In specific implementation, after a privacy submodel corresponding to data to be processed is determined, the size relationship between the correlation between the data to be processed and the corresponding privacy submodel and a preset correlation threshold value can be judged, when the correlation between the data to be processed and the corresponding privacy submodel is greater than or equal to the preset correlation threshold value, it is determined that privacy protection is required to be performed on the data to be processed, and at the moment, early warning information can be generated to prompt that privacy protection is required to be performed on the data to be processed; and when the correlation between the data to be processed and the corresponding privacy submodel is smaller than a preset correlation threshold value, determining that the data to be processed does not need privacy protection, and directly ending the process.

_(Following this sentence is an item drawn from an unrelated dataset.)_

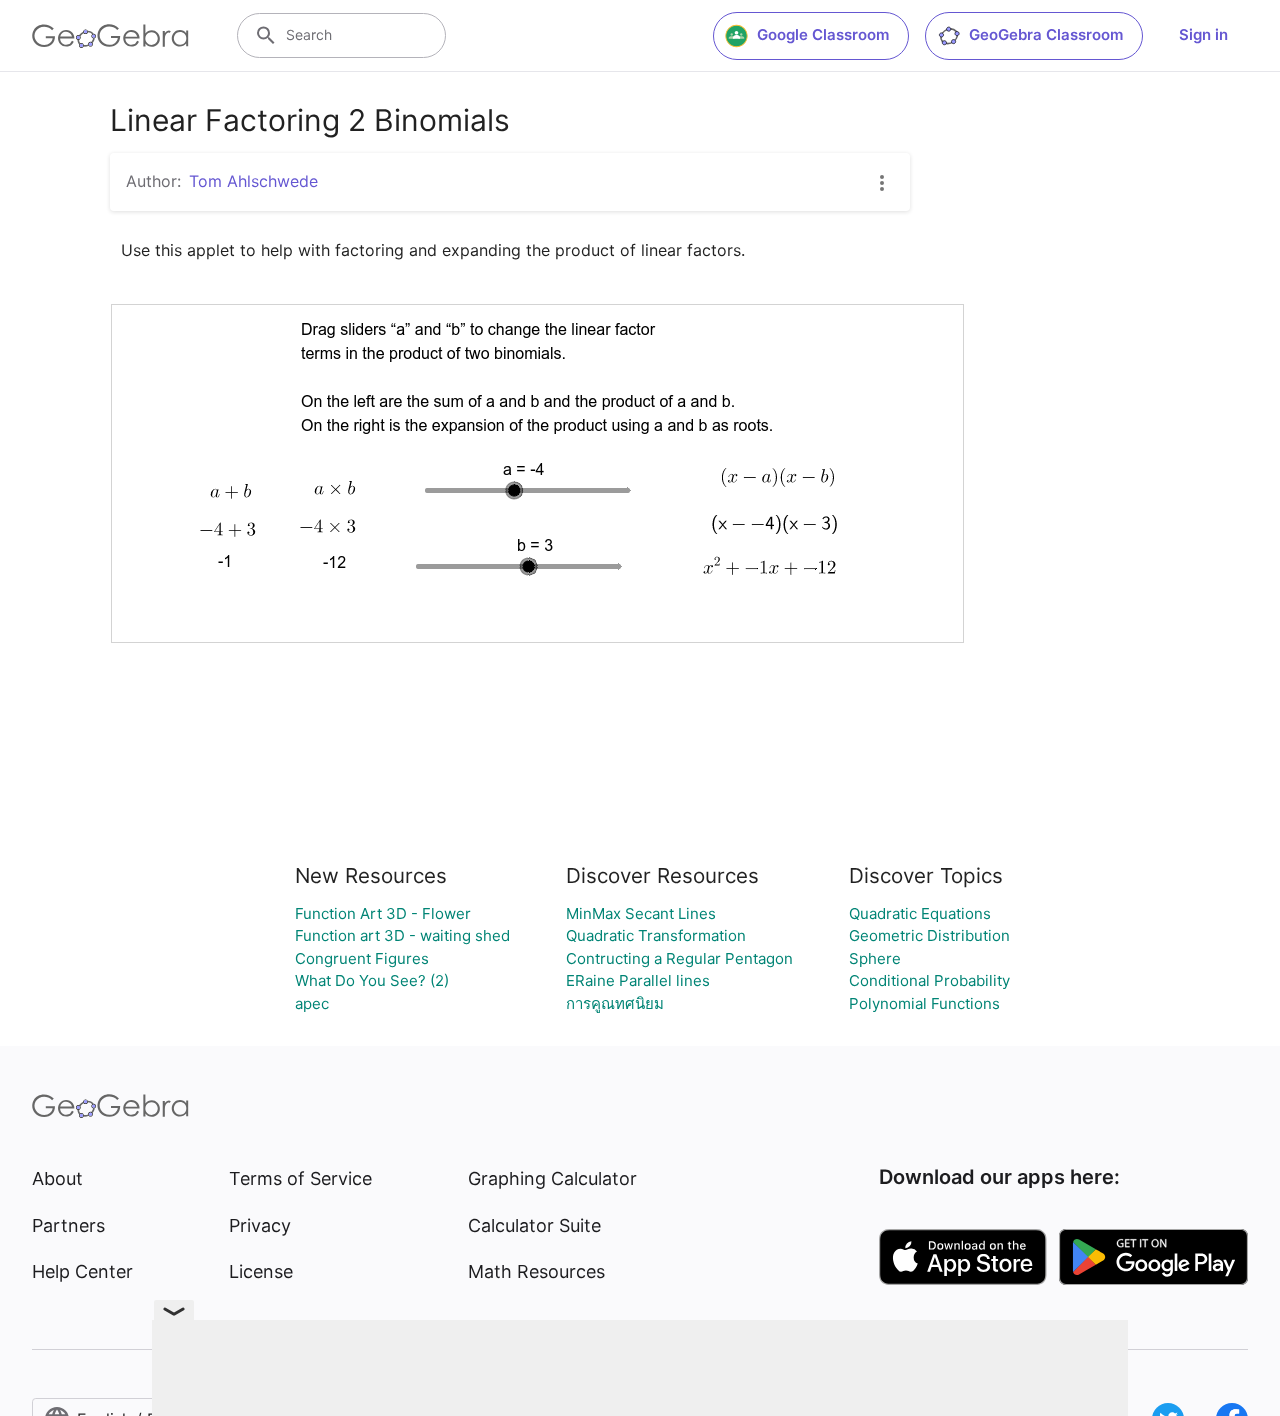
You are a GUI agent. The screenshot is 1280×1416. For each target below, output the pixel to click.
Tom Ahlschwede (253, 181)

In the embodiment of the present invention, as for an implementation manner of determining a magnitude relation between a correlation between data to be processed and a corresponding privacy sub-model and a preset correlation threshold, exemplarily, a semantic distance between the data to be processed and the corresponding privacy sub-model may be calculated, and when the semantic distance between the data to be processed and the corresponding privacy sub-model is less than or equal to the preset semantic distance threshold, it is determined that the correlation between the data to be processed and the corresponding privacy sub-model is greater than or equal to the preset correlation threshold; otherwise, when the semantic distance between the data to be processed and the corresponding privacy sub-model is larger than the preset semantic distance threshold, determining that the correlation between the data to be processed and the corresponding privacy sub-model is smaller than the preset correlation threshold.

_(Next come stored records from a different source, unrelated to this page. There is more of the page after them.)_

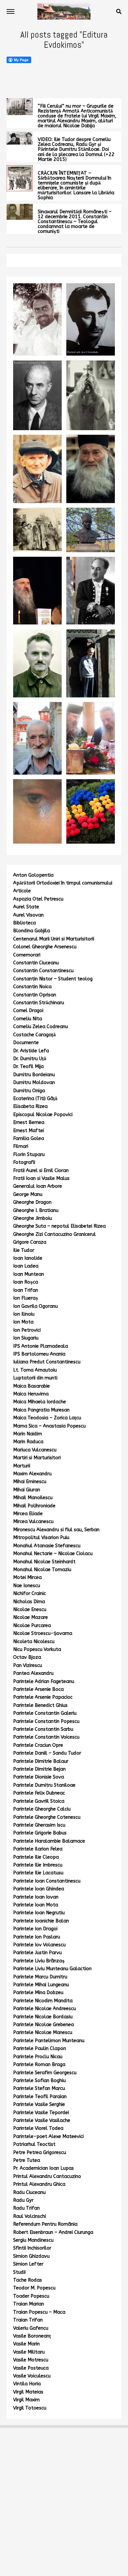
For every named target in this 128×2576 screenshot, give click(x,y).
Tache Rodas (27, 2280)
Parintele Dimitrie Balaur (40, 1761)
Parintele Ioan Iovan (35, 1897)
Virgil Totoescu (29, 2408)
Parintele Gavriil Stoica (38, 1801)
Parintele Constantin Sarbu (43, 1729)
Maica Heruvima (31, 1394)
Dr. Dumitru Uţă (29, 1058)
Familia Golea (28, 1138)
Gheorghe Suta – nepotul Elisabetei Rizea (59, 1226)
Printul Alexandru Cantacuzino (47, 2176)
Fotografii (24, 1162)
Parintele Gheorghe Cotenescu (46, 1817)
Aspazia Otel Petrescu (38, 899)
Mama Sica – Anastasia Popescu (49, 1426)
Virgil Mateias (28, 2392)
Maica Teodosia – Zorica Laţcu (47, 1418)
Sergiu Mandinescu (33, 2240)
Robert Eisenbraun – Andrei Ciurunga (53, 2232)
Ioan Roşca (25, 1282)
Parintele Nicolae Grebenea (43, 2024)
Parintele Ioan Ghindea (38, 1889)
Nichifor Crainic (29, 1593)
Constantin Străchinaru (38, 1003)
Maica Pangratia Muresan (41, 1410)
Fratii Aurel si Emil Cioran (41, 1170)
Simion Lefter (28, 2264)
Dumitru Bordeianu (34, 1075)
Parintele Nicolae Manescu (42, 2032)
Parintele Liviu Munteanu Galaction (52, 1968)
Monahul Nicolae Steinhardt (44, 1562)
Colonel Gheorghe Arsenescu (44, 947)
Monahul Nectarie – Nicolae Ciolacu (53, 1553)
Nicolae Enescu (29, 1609)
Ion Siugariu (25, 1338)
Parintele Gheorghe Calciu (42, 1809)
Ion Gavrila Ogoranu (35, 1306)
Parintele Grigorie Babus (40, 1833)
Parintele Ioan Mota (35, 1905)
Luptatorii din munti (35, 1378)
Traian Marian (28, 2304)
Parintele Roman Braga (39, 2064)
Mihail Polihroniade (34, 1506)
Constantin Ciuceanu (36, 963)
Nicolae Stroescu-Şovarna (42, 1633)
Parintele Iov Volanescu (39, 1945)
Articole (22, 891)
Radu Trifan (26, 2208)
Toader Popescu (31, 2296)
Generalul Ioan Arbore (37, 1186)
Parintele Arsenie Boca (38, 1689)
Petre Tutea (26, 2160)
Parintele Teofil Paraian (40, 2096)
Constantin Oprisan (34, 995)
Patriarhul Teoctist (34, 2144)
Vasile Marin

The n privacy attributes corresponding to the n privacy submodels can be flexibly set according to actual requirements, so that the n privacy submodels meeting the actual requirements can be obtained, and further, when the early warning information is determined to be generated according to the n privacy submodels meeting the actual requirements, the generation of the early warning information is shown to be in accordance with the actual requirements; that is to say, through setting up n privacy attributes in advance in a flexible way and independently, can realize having certain flexibility and autonomy to the early warning of user's privacy data warning, can prevent to carry out privacy protection's privacy data and reveal. In addition, when the correlation between the data to be processed and the corresponding privacy submodel is smaller than a preset correlation threshold, the data to be processed can be ignored, and thus, a safe channel and a strong guarantee can be provided for the data which does not need privacy protection.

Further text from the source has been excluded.